Critiquing a photo can involve as much or as little time as possible. Even hearing someone say “I like it, but I don’t know why,” as long as it’s genuine, can be helpful or constructive. Without spending hours looking at the details of the line-work, composition or motives, I limited myself to the basics. Here’s my 2 Minute Critique:
This photo was taken at an out-of-use Finnish Farm, up-kept for display of times past. Nothing was moved or altered to capture this moment, or these artifacts.
It shows the forgotten hayloft still set for a hard day’s work. The weight of the image has a light to dark movement as the eye traces from right to left. The weight of the darkness is offset by the open ground in the forefront of the right bottom corner.Each tool, whether curved or straight, has a crisp curve that contrasts with the softness of the color palate and the dust covered haze.
Beautiful artifacts placed together to give a wonderful glimpse of the past. Between the muted brown and gray tones, to the crossing of lines, evoking movement and a job to be done – the mood is of calm potential.
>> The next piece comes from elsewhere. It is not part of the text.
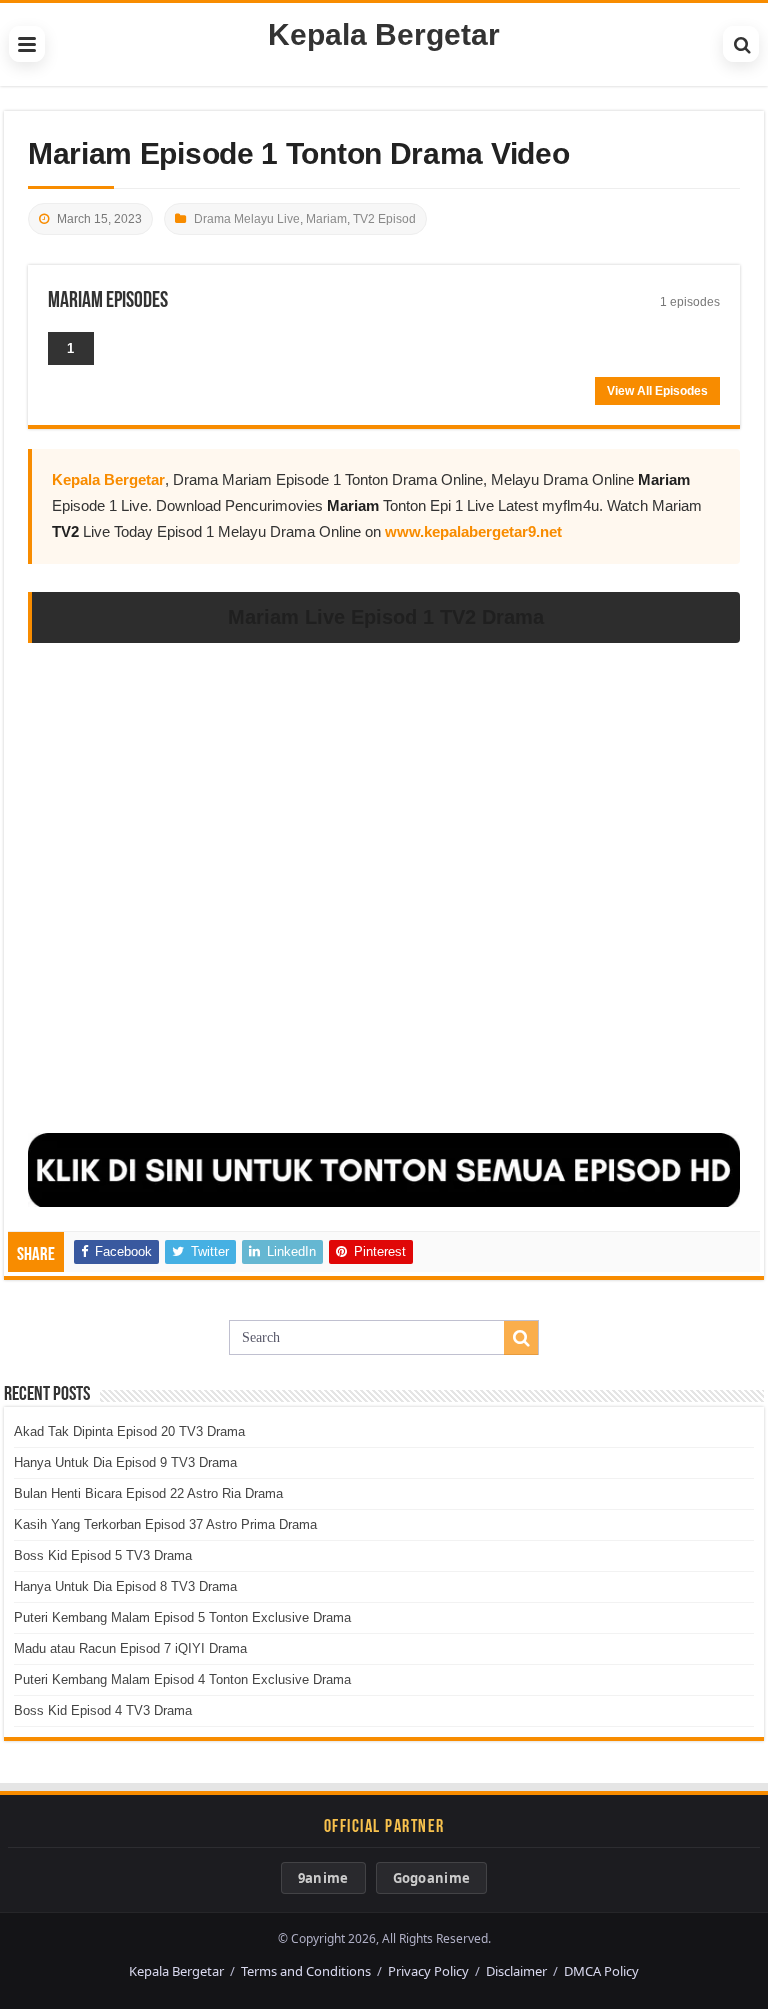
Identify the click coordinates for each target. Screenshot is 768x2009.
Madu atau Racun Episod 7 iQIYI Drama (130, 1648)
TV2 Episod (384, 219)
The most important thing when I’m receiving feedback is honesty and engagement. Even if you’re looking at a photo for 2-5 minutes, really look at that photo and look into the photo. I want to know how you feel, what you like, where your eye goes, what confuses your attention, what feels unneeded, and what you feel you’re missing. Sometimes missing something can create contrast and a dynamic interest, other times, too much action in one section of the photograph can create clutter and disinterest. The most successful information from a critique is that which helps you adjust your composition to maximize its potential, whether through cropping or photo-editing etc.